Tuesday 4 December 2012

In The Zone


Post written 02 December 2012

I played a very little yesterday, just to show off Morag to friends. I managed to play half of several tunes - somehow my memory wouldn't produce whole tunes.

I think I've mentioned before about the odd level of attention that is necessary to recall tunes. If my mind wanders the tune vanishes entirely, but if I concentrate too hard I also lose it. There is a perfect midpoint - the zone - in which tunes just come. Now I understand this I understand the fan better. I've always found it rather irritating when I've gone to him while he was playing,  sometimes just to say hello because I'd been out, or to ask something, and all I've got is a rather vague look and perhaps a nod. It makes me feel rather cut off, ignored, unimportant. Now I see that it's not to do with me at all, or even with the fan - it's just that he's in that zone, and once you're properly settled in you're not easily shaken out.

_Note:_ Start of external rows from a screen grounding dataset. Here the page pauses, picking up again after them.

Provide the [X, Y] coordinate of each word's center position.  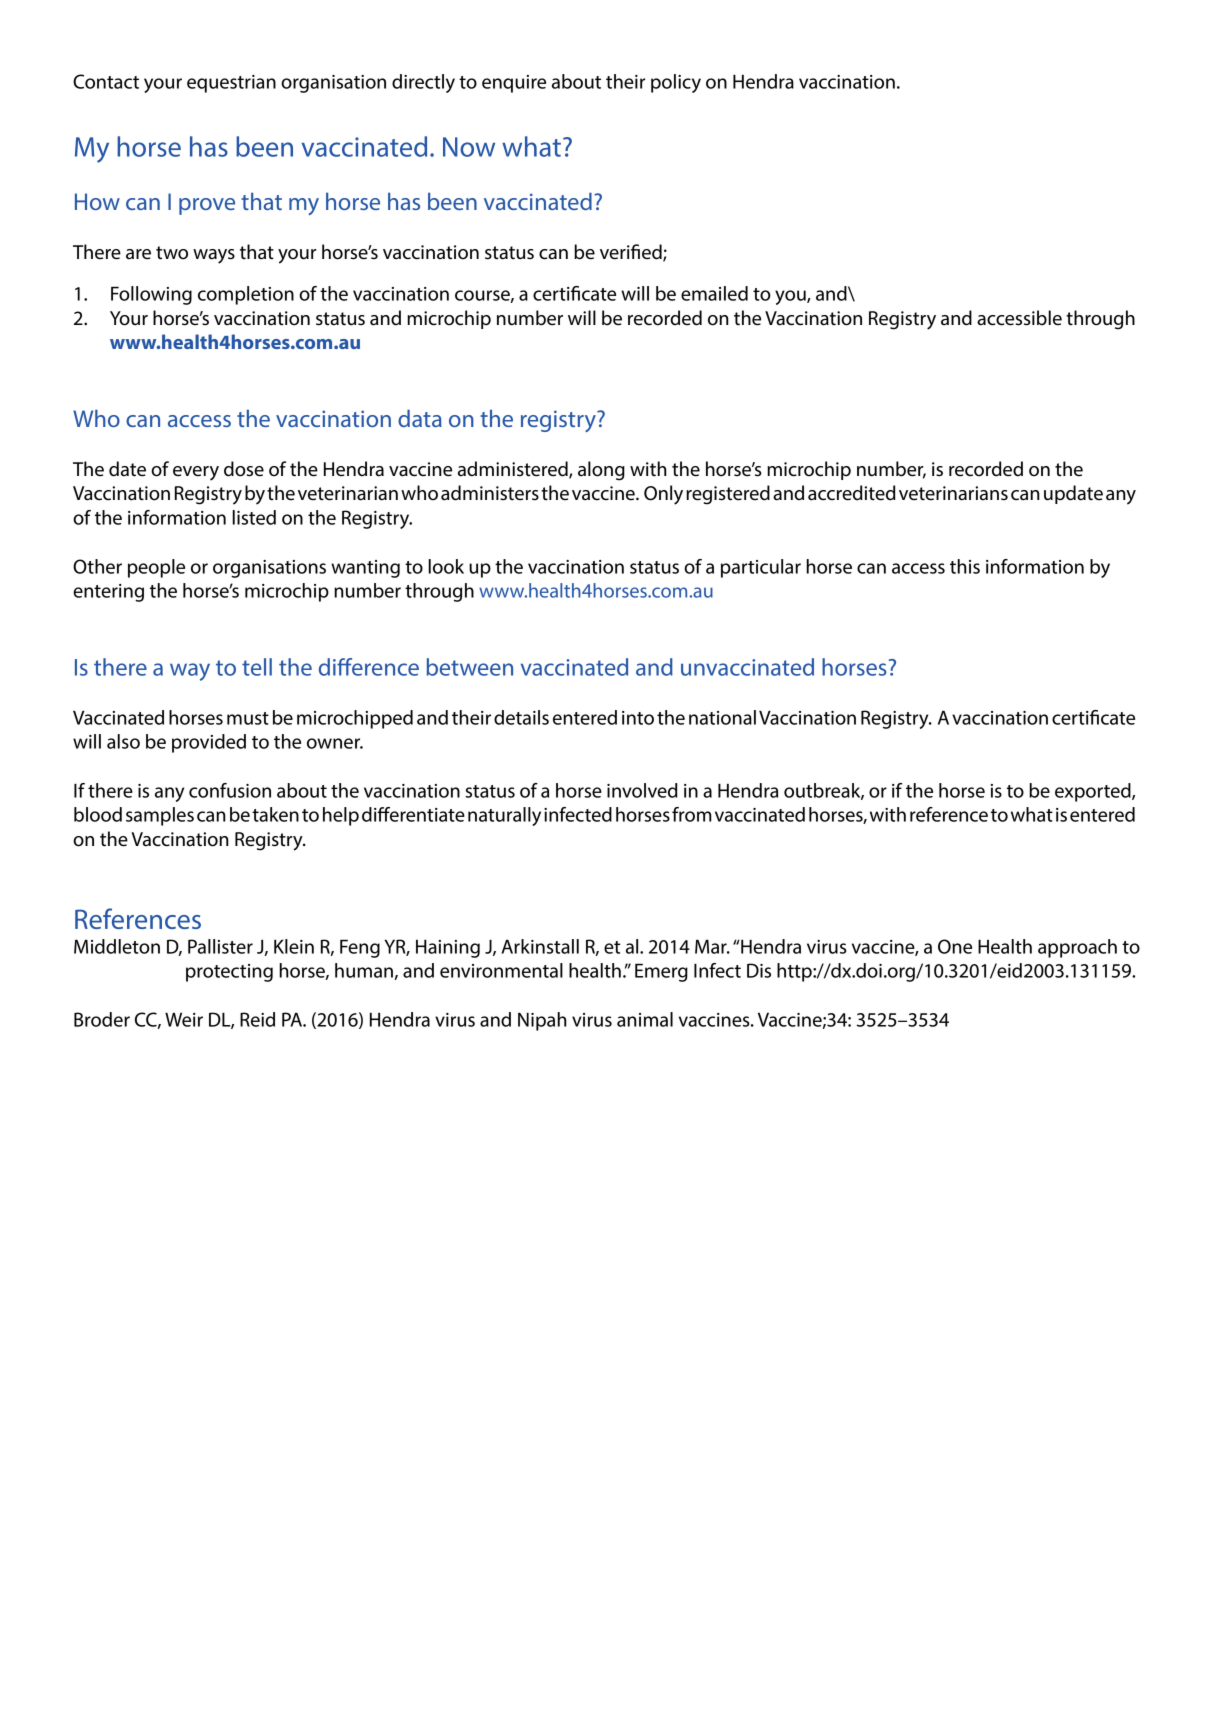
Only [663, 495]
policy [676, 83]
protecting [229, 973]
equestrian [231, 84]
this [965, 566]
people [156, 568]
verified [632, 252]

The zone is a private space and it feels uncomfortable slipping into it while people are watching. It also seems a little impolite, perhaps, stepping aside into a private space when you're with others. It's also almost a little embarrassing - exposing yourself to others while you're in such a private place. I think that's why playing in public is so scary. (I'm also aware that the fan pulls the most appalling faces when he's in the zone, and I don't know what I do and don't want to do anything that makes me look an idiot!)

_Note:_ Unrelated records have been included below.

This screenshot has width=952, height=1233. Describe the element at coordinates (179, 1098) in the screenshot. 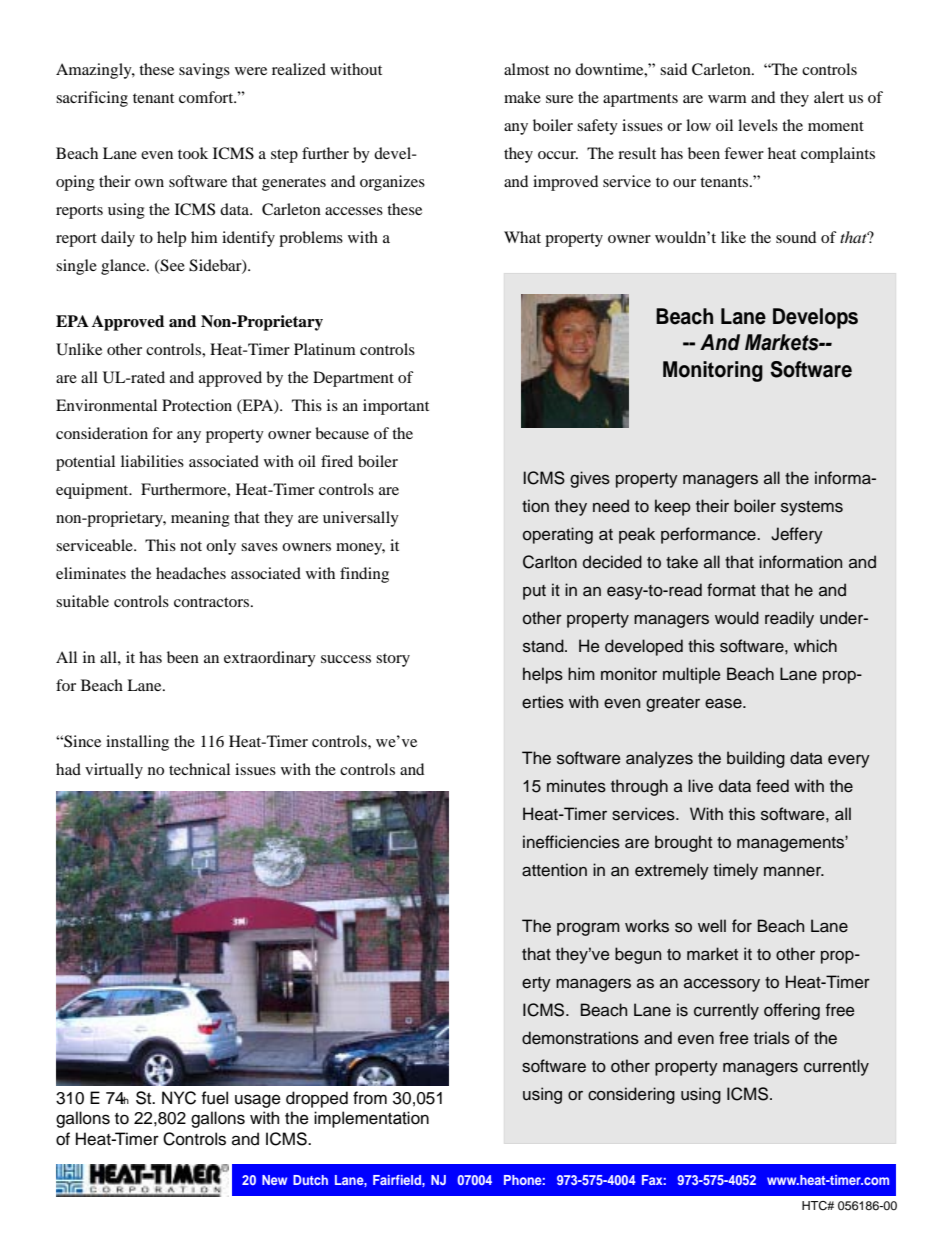

I see `NYC` at that location.
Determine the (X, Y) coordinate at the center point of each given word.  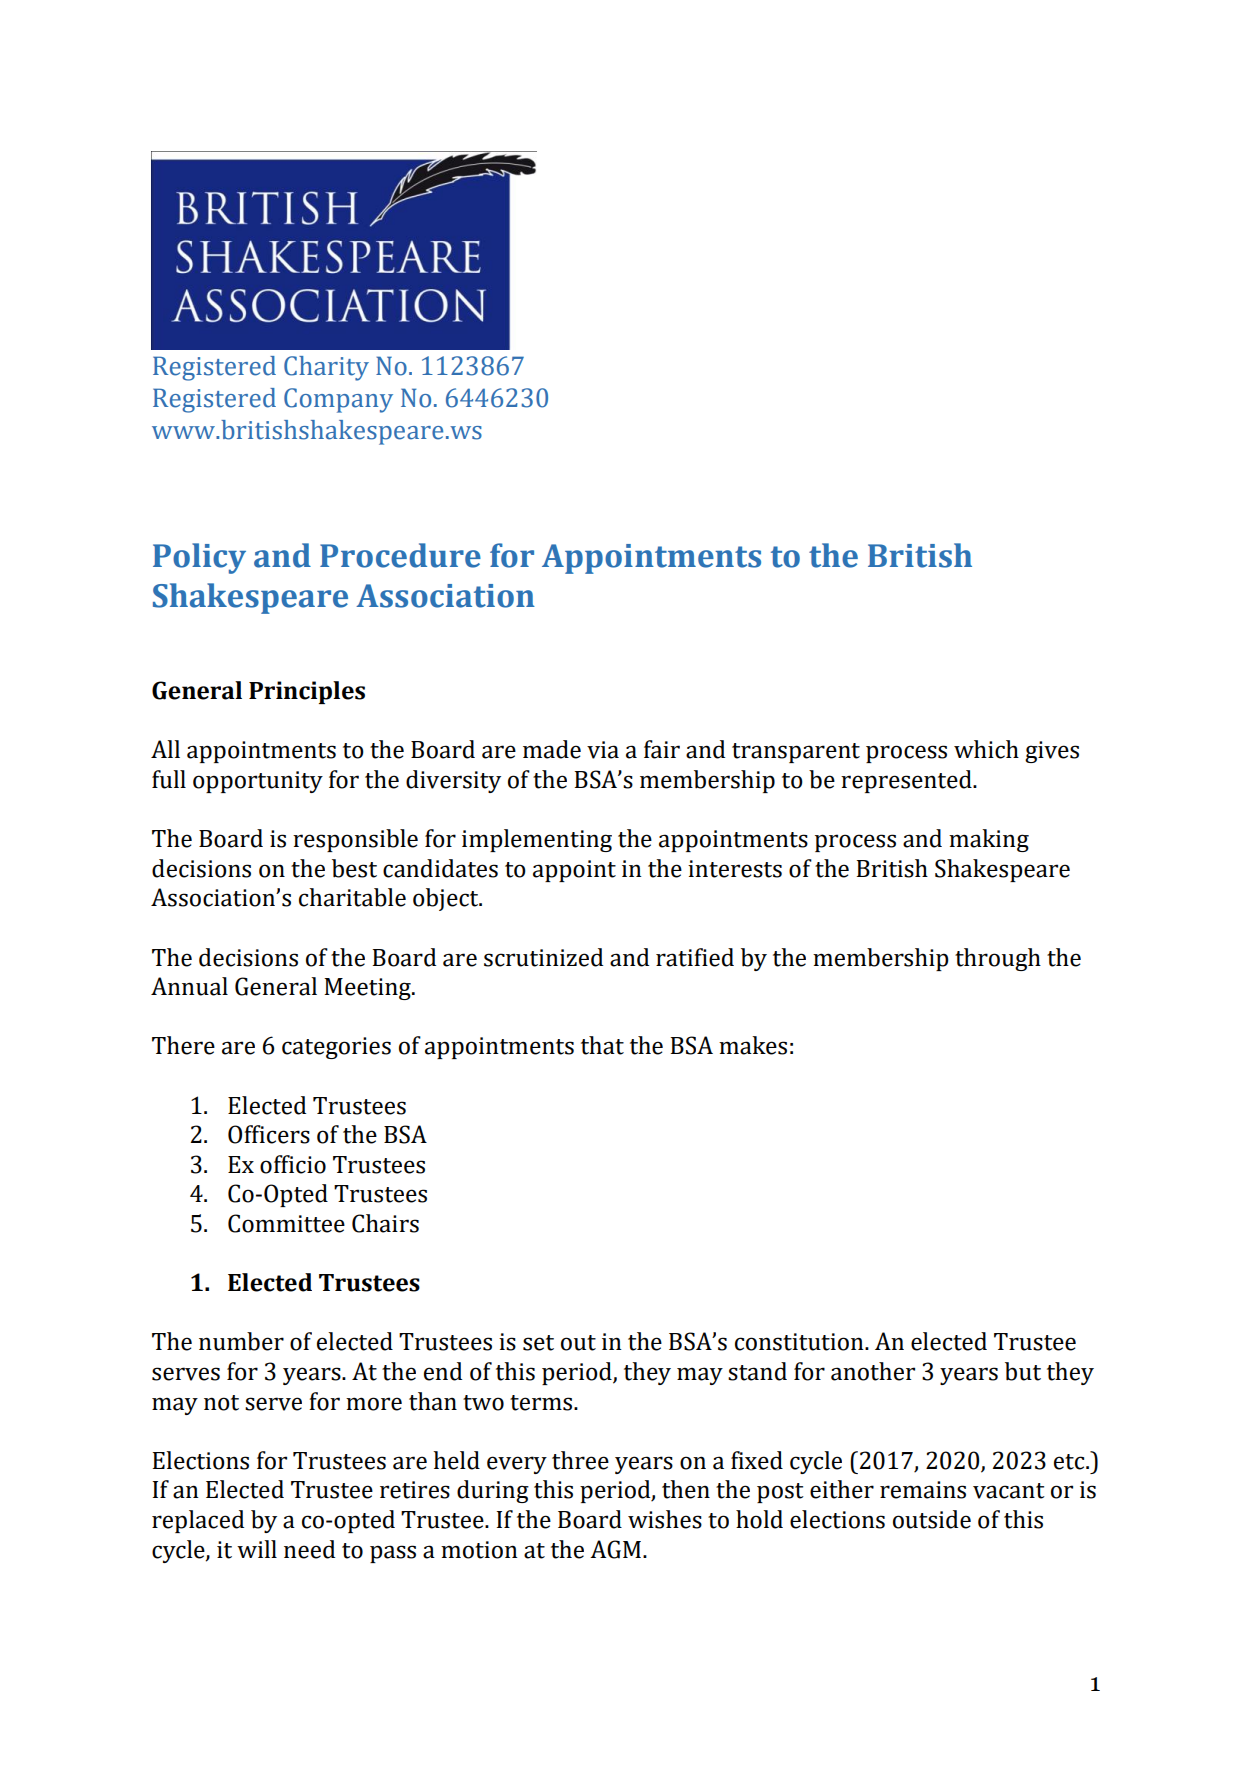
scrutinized (543, 957)
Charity (326, 368)
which (986, 749)
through (998, 959)
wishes (665, 1519)
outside (932, 1519)
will (257, 1549)
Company (338, 400)
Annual (189, 986)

Slipping into that space is still new to me, and hopefully eventually I will be able to go there at will, and immerse myself in it, regardless of who else is with me. I think I only just get inside the zone, not far enough in not to be aware of my audience, whereas I think the fan slips deep into the zone where having one's wife return from the shops, or offer you a cup of tea, or ask what you want for dinner is meaningless noise around the edges, shadows and glimmers of another life.